§ **WHAT THIS TASK INVOLVES**
Copy out the data below. Leave nothing out and alter nothing.

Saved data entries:
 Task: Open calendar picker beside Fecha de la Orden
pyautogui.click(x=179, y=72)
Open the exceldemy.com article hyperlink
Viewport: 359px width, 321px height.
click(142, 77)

§ **REPLY TO THE TASK**
 Task: Open calendar picker beside Fecha de la Orden
pyautogui.click(x=179, y=72)
Open the exceldemy.com article hyperlink
Viewport: 359px width, 321px height.
click(142, 77)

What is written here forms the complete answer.